The festival usually takes place at Exhibition Park in Canberra, which for the duration resembles a small and colourful village with music and dance venues, cafes, themed bars and stalls, as well as a community arts area for demonstrating and workshopping a range of arts disciplines, as well as the tradition bearers demonstration area where visitors can view the making of a range of Australian craft and purchase gifts. There is a traditional bush camp that resembles a bush scenario with performances and bush-style damper and stew and billy tea. Camping is provided adjacent to the festival grounds for around 5,000 people. In 2011, the event was attended by approximately 50,000 people. Approximately 800 to 1100 volunteers make the festival possible.

The festival has over 140 concerts, a number of impromptu street performances, workshops on making, playing and repairing musical instruments, visual art, storytelling and poetry, and dance workshops. There are at least 60 craft stalls, over food vendors and 5 bars with dedicated restaurant areas.

For the five days of the festival, there is also an almost continuous pub session at the "Session Bar", known as the "London Underground" of folk music, that only stops briefly due to alcohol licence restrictions in the early morning and bigins again in mid-morning for another round the clock session of music and culture.
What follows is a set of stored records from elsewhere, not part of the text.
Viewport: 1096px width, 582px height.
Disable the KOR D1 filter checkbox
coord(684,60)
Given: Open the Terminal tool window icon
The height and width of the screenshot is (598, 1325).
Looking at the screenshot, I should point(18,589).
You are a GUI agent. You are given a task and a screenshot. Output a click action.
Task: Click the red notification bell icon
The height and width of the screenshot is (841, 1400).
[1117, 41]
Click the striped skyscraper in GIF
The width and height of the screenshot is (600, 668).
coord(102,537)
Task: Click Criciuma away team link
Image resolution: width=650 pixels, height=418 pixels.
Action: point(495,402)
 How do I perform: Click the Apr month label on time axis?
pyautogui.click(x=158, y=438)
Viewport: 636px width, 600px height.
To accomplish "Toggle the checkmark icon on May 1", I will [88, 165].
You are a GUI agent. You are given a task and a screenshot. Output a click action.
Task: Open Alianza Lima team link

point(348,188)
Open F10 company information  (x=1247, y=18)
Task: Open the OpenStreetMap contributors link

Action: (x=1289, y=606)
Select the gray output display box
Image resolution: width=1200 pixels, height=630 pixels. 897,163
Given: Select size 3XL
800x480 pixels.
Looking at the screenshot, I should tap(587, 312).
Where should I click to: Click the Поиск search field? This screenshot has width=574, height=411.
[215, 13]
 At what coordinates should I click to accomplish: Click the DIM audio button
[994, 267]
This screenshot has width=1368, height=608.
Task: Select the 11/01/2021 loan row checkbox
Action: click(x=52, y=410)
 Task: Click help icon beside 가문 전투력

International and Australian performers are featured, with the organisers committed to representing the full spectrum of folk, ethnic and Indigenous music.

The festival has an opening and closing concert in the 3,000 seat Budawang Pavilion. Each night has a dance, starting with a Scottish ball on Friday night, an Irish ceili on Saturday night and an Australian Colonial ball on Sunday night. Other dance styles including Latin, tango, flamenco and contra dance are also included at the festival.

The National Folk Festival features several large permanent indoor venues.